Asian Upstarts Lead the World in Luxury Real Estate
Newcomers Manila and Seoul top the global ranks for annual price gains, with erstwhile regional heavyweights Hong Kong and Singapore nowhere to be seen.
Some new entrants are entering the Asia Pacific luxury market, and the price gains they are evidencing potentially indicate that the traditional financial hubs in the region may be losing some of their hold in the HNW and UHNW spheres.
Strong Gains
A Visual Capitalist graphic released Tuesday, based on Knight Frank data, showed that Seoul, South Korea, was the fastest-growing luxury real estate market in the world in 2024, with annual prices for upscale property up by 18.4 percent.

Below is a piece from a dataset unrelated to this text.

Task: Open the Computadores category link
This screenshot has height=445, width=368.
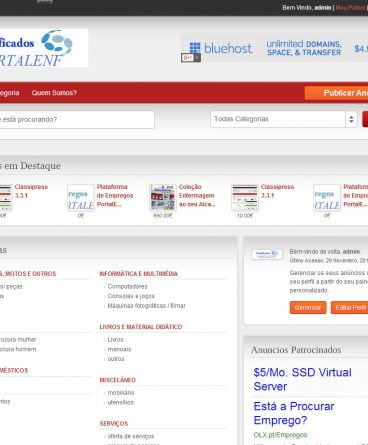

Manila was just behind them, evidencing a 17.9 percent increase, and Tokyo was not far behind, placing fifth with a gain of 12.1 percent. The interesting thing about last year’s data is that none of the traditional financial hubs, particularly Hong Kong, Singapore, figured in the top ranks.
Up and Down
Moreover, although Seoul is a financial center, its activities mainly focus on domestic matters and markets. Manila is an up and comer in fintech and has been experiencing a strong crypto boom of late, albeit it tends to fluctuate heavily in the GFCI rankings.
Visual Capitalist said Seoul did manage to beat 100 other cities worldwide based on robust demand for luxury homes driven by «local wealth creation» and «a bump» in property development.
Hong Kong Points Down
As we hinted, recent trends in Hong Kong have been pointing in an entirely different direction. The «South China Morning Post» reported yesterday (paywall) that many of the luxury residences in the city are down almost half from their peak even though demand has significantly risen.
The reasons for that are potentially manifold, albeit hard to pin down. China’s ongoing property crisis is clearly one of the reasons, although a sluggish financial sector could share some of the blame.
Expats Unmoved
As a recent moving company indicated to finews.asia, the age of banks moving expats into the city for hefty sums seems to be something harking back to an increasingly forgotten past, with many simply shoving lump sums into bankers’ faces and asking them to arrange everything themselves.
But it could also be due to latent, unnecessary uncertainty as to what will happen related to residential property (practically all of which is leased) in the city after 2047 when the one country-two systems form of government agreed with the mainland is set to expire.
Not Getting Through
Although the government announced a statutory lease extension mechanism from now and past the abovementioned date in the middle of last year, that information may not have filtered through by the time the Knight Frank survey was conducted.
Singapore, for its part, saw steadier developments, with 2024 being a year of consolidation after the strong gains seen in 2023 and an almost double-digit rise in 2022 (collated Google search).
Strong Showing
The Middle East, however, staged a surprisingly strong showing in last year’s ranks, with Dubai, which celebrates its 20th anniversary as a financial hub this year, coming in third with price gains of 16.9 percent, followed by Riyadh, Saudia Arabia in fourth (16 percent gain).
finews.asia has extensively commented on the Mideast’s hub growth, and, indeed, buying a luxury property there looks like a secular upwards trend that will just keep on giving, at least for the next few years.